Introduction

A bicycle-sharing system, bike share program, is a shared transport service in which bicycles are made available for shared use to individuals on a short-term basis for a price or free. Many bike share systems allow people to borrow a bike from a "dock" and return it at another dock belonging to the same system.

The Company

Cyclistic, a bike-share company in Chicago, with meet different characters and team members, highly interested in answering the key business questions, and keen to steps of the data analysis process: ask, prepare, process, analyze, share, and act.

In 2016, Cyclistic launched a successful bike-share offering. Since then, the program has grown to a fleet of 5,824 bicycles that are geotracked and locked into a network of 692 stations across Chicago. The bikes can be unlocked from one station and returned to any other station in the system anytime.

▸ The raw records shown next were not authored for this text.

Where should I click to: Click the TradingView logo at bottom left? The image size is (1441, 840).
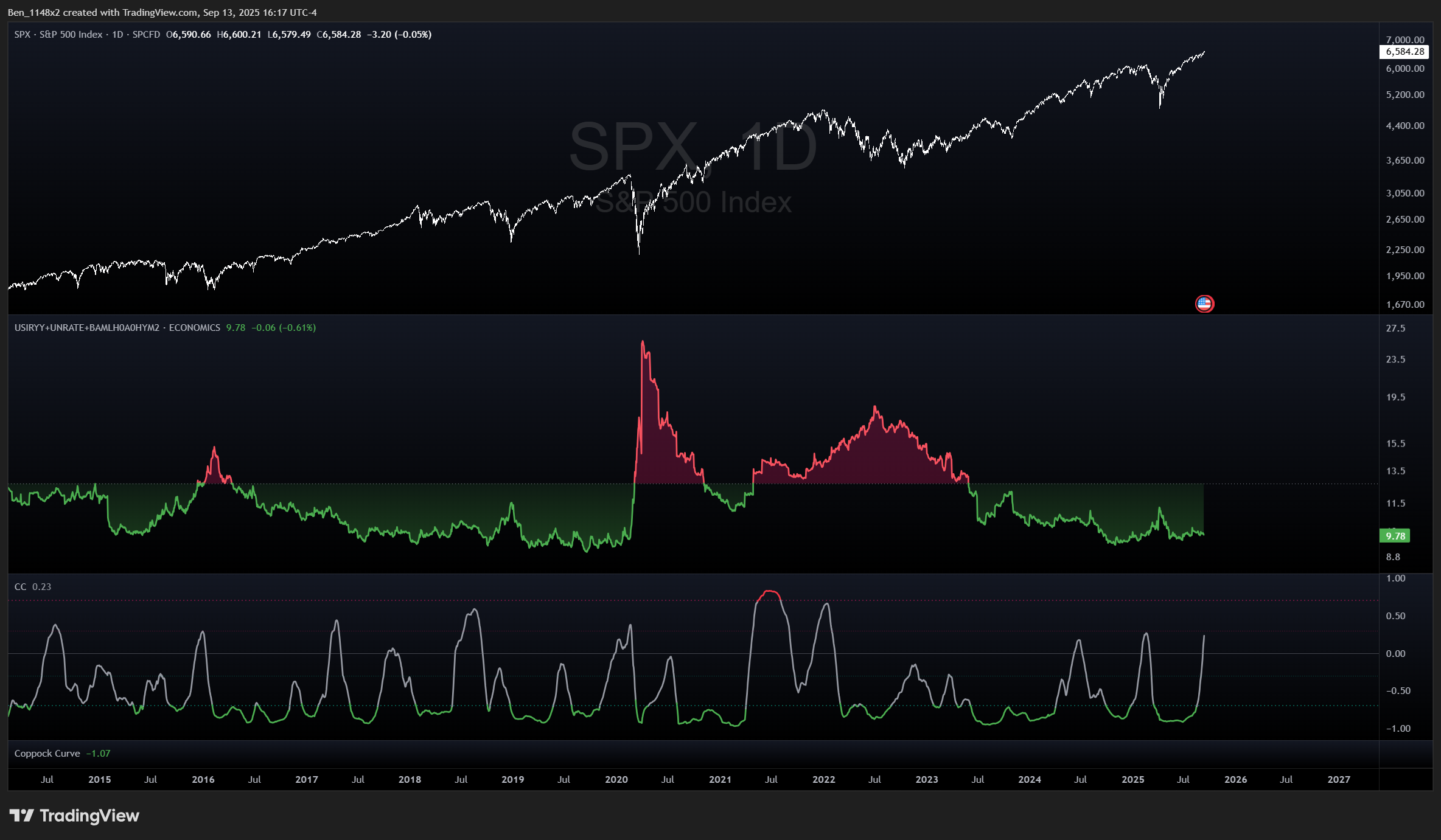[74, 816]
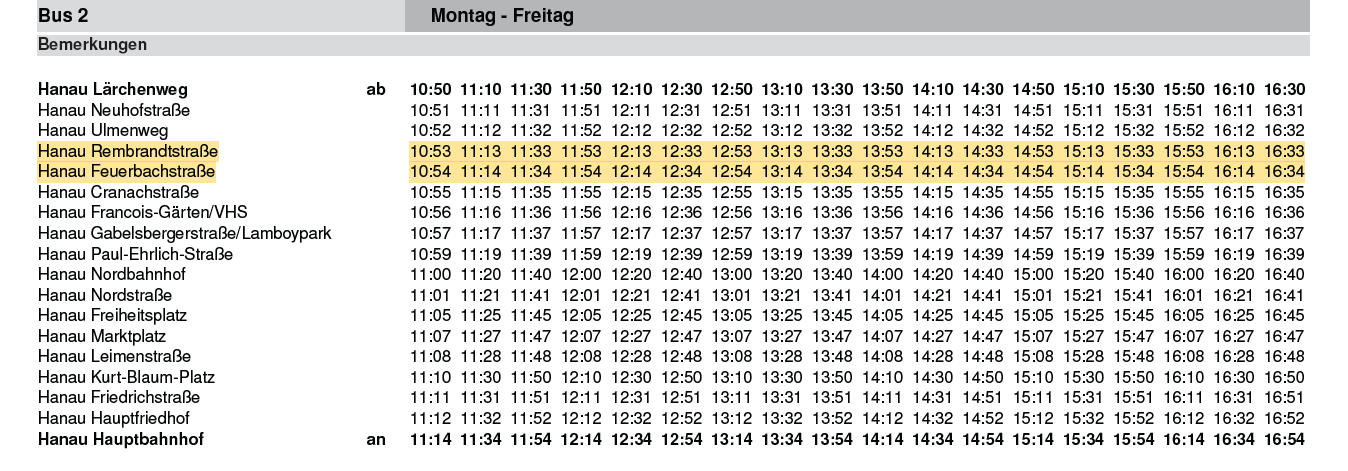This screenshot has height=471, width=1348.
Task: Click the 10:50 departure at Lärchenweg
Action: [431, 90]
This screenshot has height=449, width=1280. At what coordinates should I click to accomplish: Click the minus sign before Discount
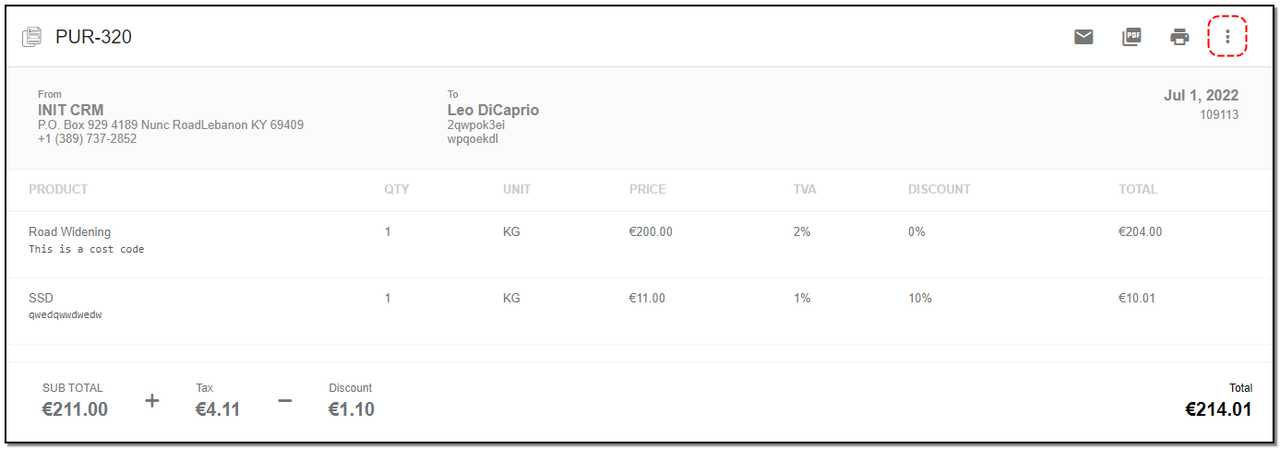click(285, 401)
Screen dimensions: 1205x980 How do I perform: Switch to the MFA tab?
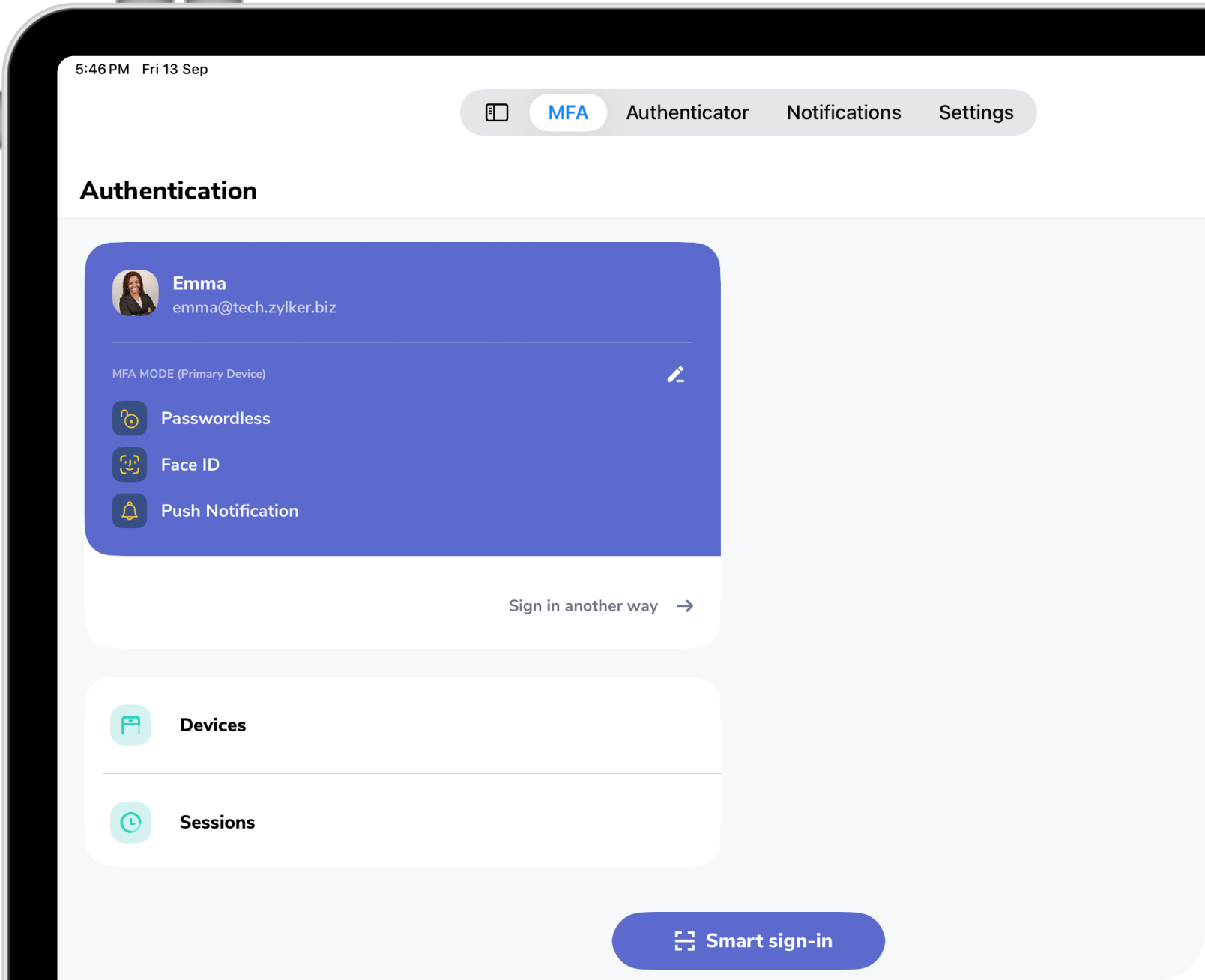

Until now, Cyclistic’s marketing strategy relied on building general awareness and appealing to broad consumer segments. One approach that helped make these things possible was the flexibility of its pricing plans: single-ride passes, full-day passes, and annual memberships. Customers who purchase single-ride or full-day passes are referred to as casual riders. Customers who purchase annual memberships are Cyclistic members

Stakeholders and teams

Cyclistic: A bike-share program that features more than 5,800 bicycles and 600 docking stations. Cyclistic sets itself apart by also offering reclining bikes, hand tricycles, and cargo bikes, making bike-share more inclusive to people with disabilities and riders who can’t use a standard two-wheeled bike. The majority of riders opt for traditional bikes; about 8% of riders use the assistive options. Cyclistic users are more likely to ride for leisure, but about 30% use them to commute to work each day.
Lily Moreno: The director of marketing and manager. Moreno is responsible for the development of campaigns and initiatives to promote the bike-share program. These may include email, social media, and other channels.
Cyclistic marketing analytics team: A team of data analysts who are responsible for collecting, analyzing, and reporting data that helps guide Cyclistic marketing strategy.

Ask Phase

Business Task

How do annual members and casual riders use Cyclistic bikes differently?
Design marketing strategies aimed at converting casual riders into annual members.

Preparing the data

The dataset was downloaded from divvy trip data.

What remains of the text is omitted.